Although many car accident cases are settled out of court, rear-end accidents often face litigation. While the driver can be at fault for the impact, they may not be at fault for the damages sought by the other driver. Many times, the impact from being rear-ended is not enough to cause the injuries claimed by the plaintiff. Insurance companies try to prove that the damages were not caused by the accident.


Keith Whited: … lawyers call rear-enders. There are a set of really broad line cases that have to do with responsibility for a rear-end accident. I shouldn’t say all, but most of those rear-end cases that get litigated, most of those are settled by far and away because the liability is so clear. If you have litigation on a rear-ender, it’s because of the impact. If you have a dispute about a rear-end case, it’s generally because the impact that … This is really a causation question. Remember I had said there are two parts to a personal injury action: the event and whether the damages that are caused by the event. These rear-end cases generate lots of litigation because the insurance companies will defend your claim for damages by saying, “It didn’t come from this event. I don’t know where that came from but the impact was too small to cause this problem.”

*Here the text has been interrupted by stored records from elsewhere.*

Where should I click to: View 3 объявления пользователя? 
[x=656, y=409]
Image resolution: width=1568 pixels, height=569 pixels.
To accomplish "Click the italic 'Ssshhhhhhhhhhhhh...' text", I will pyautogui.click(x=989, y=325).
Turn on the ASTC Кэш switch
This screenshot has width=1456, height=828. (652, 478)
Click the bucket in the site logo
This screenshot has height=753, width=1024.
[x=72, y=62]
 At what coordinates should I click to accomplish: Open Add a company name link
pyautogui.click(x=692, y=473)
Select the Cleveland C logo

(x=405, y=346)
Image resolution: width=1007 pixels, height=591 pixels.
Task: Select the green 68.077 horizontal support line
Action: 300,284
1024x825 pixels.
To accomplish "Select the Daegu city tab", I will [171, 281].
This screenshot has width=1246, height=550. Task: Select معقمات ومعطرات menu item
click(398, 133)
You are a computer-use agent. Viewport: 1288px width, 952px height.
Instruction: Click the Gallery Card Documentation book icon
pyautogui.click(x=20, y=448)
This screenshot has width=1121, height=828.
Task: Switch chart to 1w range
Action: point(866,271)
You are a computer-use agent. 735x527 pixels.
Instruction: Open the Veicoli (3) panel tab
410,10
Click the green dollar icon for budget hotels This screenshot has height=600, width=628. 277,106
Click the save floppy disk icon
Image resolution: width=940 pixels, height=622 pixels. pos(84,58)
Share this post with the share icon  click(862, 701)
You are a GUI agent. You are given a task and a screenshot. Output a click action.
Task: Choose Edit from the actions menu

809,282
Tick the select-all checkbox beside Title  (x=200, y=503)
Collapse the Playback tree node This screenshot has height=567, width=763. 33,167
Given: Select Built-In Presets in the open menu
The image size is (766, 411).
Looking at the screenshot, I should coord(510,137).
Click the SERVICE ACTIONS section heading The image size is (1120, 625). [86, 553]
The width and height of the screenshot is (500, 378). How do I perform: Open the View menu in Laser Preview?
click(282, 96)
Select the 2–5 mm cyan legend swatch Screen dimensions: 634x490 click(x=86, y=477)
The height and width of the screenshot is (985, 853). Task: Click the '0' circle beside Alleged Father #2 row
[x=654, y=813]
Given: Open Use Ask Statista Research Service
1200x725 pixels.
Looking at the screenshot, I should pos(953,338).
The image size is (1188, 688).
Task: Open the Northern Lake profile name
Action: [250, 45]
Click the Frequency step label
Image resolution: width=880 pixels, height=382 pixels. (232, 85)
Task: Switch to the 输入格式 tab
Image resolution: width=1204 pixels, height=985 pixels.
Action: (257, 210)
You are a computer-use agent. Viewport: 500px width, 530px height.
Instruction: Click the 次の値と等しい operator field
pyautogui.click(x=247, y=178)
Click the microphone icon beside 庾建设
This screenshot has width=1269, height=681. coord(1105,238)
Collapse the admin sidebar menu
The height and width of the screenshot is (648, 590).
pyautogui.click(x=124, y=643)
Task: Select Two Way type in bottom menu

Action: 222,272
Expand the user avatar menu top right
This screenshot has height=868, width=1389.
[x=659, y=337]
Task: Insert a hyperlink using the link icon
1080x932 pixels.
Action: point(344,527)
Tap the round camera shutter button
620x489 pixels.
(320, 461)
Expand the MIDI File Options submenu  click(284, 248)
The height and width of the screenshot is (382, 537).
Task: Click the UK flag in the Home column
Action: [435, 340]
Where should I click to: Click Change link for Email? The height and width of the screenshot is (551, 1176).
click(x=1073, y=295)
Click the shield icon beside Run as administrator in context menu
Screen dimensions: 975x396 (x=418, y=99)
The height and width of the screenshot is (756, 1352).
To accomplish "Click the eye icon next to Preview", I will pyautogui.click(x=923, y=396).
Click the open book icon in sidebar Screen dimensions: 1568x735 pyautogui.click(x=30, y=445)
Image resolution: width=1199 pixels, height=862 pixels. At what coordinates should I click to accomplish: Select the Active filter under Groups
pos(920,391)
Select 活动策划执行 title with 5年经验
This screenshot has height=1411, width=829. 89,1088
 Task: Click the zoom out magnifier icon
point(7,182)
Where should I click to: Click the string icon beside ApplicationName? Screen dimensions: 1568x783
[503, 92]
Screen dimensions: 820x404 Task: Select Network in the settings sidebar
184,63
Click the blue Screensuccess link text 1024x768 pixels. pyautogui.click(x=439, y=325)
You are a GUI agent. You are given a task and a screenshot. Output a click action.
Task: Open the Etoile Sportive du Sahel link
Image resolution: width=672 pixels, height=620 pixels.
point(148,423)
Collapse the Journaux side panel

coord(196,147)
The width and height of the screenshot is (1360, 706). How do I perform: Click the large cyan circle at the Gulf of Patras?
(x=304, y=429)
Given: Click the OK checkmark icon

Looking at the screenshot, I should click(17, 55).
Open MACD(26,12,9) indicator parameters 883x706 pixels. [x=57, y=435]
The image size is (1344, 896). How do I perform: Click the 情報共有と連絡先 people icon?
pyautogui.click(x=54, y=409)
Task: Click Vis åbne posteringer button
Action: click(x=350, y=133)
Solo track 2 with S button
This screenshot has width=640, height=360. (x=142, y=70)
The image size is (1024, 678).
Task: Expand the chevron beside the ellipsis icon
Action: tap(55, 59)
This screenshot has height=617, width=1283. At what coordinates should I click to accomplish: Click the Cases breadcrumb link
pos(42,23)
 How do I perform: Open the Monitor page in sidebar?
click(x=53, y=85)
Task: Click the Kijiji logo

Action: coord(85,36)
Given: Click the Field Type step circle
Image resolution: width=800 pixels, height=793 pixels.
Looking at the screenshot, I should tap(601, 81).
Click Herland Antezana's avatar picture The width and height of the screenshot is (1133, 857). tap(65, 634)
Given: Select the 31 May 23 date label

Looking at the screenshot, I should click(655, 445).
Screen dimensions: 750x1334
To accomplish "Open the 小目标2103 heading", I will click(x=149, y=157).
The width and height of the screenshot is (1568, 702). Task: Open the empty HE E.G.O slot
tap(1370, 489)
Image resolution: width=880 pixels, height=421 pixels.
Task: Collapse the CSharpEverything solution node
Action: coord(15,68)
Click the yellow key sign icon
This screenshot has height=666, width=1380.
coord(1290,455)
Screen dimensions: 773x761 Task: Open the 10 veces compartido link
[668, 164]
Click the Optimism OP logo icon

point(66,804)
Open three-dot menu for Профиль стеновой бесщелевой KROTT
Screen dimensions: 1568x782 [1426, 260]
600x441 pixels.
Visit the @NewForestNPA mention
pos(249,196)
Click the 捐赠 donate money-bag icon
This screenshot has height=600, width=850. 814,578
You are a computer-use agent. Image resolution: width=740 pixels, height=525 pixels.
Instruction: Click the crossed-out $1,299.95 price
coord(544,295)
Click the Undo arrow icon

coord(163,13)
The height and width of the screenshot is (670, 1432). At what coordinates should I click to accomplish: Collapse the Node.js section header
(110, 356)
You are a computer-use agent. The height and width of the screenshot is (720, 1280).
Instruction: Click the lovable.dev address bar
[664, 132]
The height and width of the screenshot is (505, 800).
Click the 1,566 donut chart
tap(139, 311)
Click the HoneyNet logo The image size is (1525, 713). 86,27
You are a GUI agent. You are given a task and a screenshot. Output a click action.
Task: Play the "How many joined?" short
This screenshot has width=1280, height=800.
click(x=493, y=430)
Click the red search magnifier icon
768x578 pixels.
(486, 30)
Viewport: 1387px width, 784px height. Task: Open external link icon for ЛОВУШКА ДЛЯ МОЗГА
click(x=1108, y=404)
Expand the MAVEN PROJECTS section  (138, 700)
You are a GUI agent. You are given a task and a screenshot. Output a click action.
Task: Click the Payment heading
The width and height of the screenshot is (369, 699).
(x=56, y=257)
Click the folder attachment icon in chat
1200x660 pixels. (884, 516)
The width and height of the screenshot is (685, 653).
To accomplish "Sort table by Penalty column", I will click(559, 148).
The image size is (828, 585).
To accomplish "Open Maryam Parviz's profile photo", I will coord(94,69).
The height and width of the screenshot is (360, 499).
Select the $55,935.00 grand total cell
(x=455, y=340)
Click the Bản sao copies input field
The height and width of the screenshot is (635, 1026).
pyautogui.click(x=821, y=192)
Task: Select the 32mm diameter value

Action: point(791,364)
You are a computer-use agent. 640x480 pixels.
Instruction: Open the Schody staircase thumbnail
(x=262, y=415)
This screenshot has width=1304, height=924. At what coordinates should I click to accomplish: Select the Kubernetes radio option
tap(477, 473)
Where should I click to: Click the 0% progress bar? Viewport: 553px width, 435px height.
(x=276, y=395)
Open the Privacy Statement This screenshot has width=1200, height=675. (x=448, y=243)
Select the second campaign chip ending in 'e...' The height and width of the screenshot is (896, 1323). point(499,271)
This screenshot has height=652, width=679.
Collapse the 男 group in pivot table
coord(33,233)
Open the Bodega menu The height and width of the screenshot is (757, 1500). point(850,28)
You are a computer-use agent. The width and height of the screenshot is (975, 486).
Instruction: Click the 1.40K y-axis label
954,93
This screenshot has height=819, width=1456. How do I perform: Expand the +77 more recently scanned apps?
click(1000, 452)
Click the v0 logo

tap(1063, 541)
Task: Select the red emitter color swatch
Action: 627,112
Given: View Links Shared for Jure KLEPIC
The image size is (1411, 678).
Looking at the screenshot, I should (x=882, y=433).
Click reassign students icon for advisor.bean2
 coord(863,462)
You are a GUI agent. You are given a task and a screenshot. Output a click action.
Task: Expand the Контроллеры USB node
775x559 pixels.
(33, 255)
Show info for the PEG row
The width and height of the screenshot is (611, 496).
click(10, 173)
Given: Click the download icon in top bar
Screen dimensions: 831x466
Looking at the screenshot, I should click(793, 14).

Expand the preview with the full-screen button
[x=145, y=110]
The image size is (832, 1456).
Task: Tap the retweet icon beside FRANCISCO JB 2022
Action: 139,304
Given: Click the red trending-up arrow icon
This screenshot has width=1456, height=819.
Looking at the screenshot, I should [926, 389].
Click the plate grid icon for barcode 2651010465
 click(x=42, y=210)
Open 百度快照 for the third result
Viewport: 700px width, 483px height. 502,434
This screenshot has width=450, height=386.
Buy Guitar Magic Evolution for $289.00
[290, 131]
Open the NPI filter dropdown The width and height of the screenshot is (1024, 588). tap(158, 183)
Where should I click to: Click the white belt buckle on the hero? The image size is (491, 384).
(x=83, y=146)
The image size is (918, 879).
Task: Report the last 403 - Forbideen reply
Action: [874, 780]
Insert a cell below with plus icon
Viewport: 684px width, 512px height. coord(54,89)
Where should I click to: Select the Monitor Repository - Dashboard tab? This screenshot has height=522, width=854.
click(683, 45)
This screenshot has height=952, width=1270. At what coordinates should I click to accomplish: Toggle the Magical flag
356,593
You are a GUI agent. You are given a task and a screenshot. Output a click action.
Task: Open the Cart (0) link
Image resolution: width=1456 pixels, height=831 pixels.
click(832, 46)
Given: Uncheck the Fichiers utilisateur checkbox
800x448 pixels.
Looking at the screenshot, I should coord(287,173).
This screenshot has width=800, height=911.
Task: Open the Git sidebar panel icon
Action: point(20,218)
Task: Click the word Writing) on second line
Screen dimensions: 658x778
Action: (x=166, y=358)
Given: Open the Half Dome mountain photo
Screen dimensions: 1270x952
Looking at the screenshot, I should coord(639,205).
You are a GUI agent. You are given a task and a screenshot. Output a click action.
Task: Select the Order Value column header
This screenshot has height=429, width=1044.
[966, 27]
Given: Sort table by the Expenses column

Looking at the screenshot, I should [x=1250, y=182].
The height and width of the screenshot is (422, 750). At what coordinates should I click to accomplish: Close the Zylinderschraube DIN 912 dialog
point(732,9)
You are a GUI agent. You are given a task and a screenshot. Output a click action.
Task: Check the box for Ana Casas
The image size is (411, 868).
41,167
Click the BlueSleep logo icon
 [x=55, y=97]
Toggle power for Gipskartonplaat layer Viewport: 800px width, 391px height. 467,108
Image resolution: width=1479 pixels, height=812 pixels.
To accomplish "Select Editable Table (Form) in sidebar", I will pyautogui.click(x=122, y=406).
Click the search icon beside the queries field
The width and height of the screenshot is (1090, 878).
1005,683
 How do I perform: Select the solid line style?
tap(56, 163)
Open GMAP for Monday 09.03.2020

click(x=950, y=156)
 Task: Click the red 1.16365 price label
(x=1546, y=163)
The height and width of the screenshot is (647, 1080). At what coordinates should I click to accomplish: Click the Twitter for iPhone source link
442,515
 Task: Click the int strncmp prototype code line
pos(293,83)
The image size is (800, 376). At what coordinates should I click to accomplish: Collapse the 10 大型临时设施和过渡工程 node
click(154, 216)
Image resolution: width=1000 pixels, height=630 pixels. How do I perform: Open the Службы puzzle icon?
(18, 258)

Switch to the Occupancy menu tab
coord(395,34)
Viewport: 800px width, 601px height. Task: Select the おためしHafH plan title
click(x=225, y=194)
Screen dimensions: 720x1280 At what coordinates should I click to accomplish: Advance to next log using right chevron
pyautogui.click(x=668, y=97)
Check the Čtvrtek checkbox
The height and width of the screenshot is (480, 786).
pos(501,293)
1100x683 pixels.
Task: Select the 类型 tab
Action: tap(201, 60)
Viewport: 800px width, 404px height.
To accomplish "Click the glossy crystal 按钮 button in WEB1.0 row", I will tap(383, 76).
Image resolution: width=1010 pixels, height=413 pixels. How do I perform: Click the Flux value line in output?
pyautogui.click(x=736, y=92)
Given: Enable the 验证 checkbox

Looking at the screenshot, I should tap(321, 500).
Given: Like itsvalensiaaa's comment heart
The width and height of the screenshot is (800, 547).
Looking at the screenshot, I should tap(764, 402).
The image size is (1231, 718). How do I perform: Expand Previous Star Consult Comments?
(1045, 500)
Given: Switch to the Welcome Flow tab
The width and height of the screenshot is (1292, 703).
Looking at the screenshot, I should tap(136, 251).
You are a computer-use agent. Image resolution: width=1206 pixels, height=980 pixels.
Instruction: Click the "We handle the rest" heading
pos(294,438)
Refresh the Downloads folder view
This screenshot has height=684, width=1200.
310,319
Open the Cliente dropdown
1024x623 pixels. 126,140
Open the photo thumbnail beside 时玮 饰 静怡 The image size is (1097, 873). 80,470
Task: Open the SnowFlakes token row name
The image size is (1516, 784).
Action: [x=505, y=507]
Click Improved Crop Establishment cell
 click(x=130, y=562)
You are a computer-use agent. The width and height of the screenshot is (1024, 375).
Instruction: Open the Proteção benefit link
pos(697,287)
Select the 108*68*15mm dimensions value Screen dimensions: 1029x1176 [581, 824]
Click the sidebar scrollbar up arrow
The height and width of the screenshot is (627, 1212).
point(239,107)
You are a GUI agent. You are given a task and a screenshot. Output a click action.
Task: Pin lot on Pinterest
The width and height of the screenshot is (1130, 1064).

If you don’t have large impact on the rear bumper, if you don’t have damage on the rear bumper, it’s really hard to prove that your condition came from the impact. In a rear-end case, it’s generally the driver behind that’s at fault for the impact. It doesn’t mean he or she is going to be at fault for the damages that your driver in the front car says he has or your passenger in the front car says he has. There could be some pre-existing condition. It could be anything. The hardest part about injury work is getting people, my clients and others, to understand that just because something follows in time doesn’t mean it’s causation. That’s the hardest thing to get delivered in a courtroom or in a motor vehicle accident settlement. It’s one of the most favorite insurance company defenses that, “We didn’t cause it. I know it happened. Your symptoms may not have shown up until right after the event but we didn’t cause it. Something else must have caused it.” It is a popular defense for insurance companies.